People, ideas, and discoveries that impact North Carolina and the world

January 2008

Nanotech Energizes Hydrogen Fuel Cells

By Matthew Burns

By Matthew Burns  

For decades, the world has relied primarily on hydrocarbons for fuel, developing a dependence that has caused political upheaval and environmental pollution. Nanotechnology might be able to minimize those global problems, Dr. Xiangwu Zhang says, simply by replacing hydrocarbons with hydrogen made by using carbon.

Clean-burning hydrogen energy is seen by many as the gold standard for future U.S. energy policy. It would reduce the nation's reliance on foreign oil and slash greenhouse-gas emissions. Producing energy from hydrogen easily and cheaply has been the primary obstacle, but Zhang, an assistant professor in the Department of Textile Engineering, Chemistry and Science at NC State, believes carbon nanofibers can solve that production problem and help store the energy.

Fuel cells
By combining additives with nanofibers, Zhang has created lithium-ion batteries that can store energy for longer periods. Photos by Roger Winstead.

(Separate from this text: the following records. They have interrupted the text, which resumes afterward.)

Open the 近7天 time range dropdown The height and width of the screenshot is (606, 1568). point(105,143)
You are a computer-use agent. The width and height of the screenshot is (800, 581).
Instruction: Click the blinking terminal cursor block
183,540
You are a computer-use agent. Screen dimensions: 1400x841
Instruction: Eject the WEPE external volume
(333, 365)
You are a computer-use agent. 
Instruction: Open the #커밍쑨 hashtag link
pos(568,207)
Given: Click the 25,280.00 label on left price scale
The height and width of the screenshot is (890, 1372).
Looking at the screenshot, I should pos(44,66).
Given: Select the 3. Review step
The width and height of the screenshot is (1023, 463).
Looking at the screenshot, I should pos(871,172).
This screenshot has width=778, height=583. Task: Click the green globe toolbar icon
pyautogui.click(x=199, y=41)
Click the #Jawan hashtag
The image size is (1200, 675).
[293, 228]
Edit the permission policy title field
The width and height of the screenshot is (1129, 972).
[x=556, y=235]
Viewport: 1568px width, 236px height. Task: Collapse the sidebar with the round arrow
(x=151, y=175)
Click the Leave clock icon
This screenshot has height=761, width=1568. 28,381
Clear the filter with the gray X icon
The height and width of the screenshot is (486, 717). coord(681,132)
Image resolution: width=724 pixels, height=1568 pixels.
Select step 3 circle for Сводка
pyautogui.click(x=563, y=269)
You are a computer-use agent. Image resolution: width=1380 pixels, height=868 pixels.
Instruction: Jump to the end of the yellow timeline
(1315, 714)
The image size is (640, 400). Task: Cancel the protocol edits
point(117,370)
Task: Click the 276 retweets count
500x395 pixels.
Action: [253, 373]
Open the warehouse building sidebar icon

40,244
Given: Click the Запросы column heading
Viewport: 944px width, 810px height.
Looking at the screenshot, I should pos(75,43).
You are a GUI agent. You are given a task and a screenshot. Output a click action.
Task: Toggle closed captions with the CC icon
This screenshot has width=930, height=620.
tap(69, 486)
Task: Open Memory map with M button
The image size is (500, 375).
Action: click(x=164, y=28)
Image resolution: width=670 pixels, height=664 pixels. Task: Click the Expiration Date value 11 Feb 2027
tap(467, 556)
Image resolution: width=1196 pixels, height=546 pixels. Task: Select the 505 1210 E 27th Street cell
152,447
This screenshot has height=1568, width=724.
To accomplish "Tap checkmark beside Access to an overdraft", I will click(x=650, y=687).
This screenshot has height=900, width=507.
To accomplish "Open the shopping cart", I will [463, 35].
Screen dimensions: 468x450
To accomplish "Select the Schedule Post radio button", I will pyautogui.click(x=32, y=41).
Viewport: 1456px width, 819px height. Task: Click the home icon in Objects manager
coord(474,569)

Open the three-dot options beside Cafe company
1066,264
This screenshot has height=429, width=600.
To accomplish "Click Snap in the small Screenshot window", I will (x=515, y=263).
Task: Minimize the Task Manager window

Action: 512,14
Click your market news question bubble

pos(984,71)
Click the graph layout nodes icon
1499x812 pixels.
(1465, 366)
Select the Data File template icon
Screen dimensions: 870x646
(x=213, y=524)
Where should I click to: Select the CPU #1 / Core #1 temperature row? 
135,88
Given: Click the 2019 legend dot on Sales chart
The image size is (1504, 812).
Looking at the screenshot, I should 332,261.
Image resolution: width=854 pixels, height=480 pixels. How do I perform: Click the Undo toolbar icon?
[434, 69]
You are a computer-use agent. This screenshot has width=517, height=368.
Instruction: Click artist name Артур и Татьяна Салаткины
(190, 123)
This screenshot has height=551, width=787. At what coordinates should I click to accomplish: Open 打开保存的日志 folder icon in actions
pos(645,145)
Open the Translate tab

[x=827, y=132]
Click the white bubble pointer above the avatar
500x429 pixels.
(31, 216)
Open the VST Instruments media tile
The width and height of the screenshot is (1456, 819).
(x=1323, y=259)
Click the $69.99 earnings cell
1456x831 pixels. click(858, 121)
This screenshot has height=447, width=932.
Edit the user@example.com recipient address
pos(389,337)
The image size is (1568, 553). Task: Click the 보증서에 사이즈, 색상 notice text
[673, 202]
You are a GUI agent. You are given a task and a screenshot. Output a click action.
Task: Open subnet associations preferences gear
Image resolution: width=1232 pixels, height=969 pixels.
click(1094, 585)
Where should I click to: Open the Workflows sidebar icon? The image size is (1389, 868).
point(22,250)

Zhang – a materials scientist by training – and his research team are synthesizing the nanofibers by electrospinning polyacrynitrile polymer and platinum salt. The resulting carbon filaments are covered with platinum nanoparticles and can be made into nonwoven fabrics and used as electrode layers in a hydrogen fuel cell. The platinum acts as a catalyst, he says, separating electrons from hydrogen atoms so they can be discharged as electricity. The carbon nanofibers transport the electrons out of the fuel cell, but more importantly, their large surface area provides a base for the chemical reaction to occur.

Zhang is testing several fabrication methods to maximize the surface area on the nanofibers without trapping the platinum particles inside the carbon matrix, where they can't produce a chemical reaction. The small fuel cells his team has built have only enough juice to run an electric clock or small appliance, so they are trying to scale up the science – without a proportional increase in cost – to a point where the device could power a car.

"To be practical," Zhang says, "the fuel cells can't cost so much that people can't afford them."

Once electricity is produced by fuel cells or other means, he says, carbon nanofibers can also help store the energy by making batteries more efficient. His team has created energy-storage nanofibers by blending in active materials as the filaments are spun. When the fibers are layered in an electrode of a lithium-ion battery, Zhang says, the nanofiber structure increases the stability of the lithium atoms, so they can hold more energy for a longer time.

"We need to change the economic and political impacts of energy in our society," he says. "Nanotechnology lets us create novel materials and new energy solutions."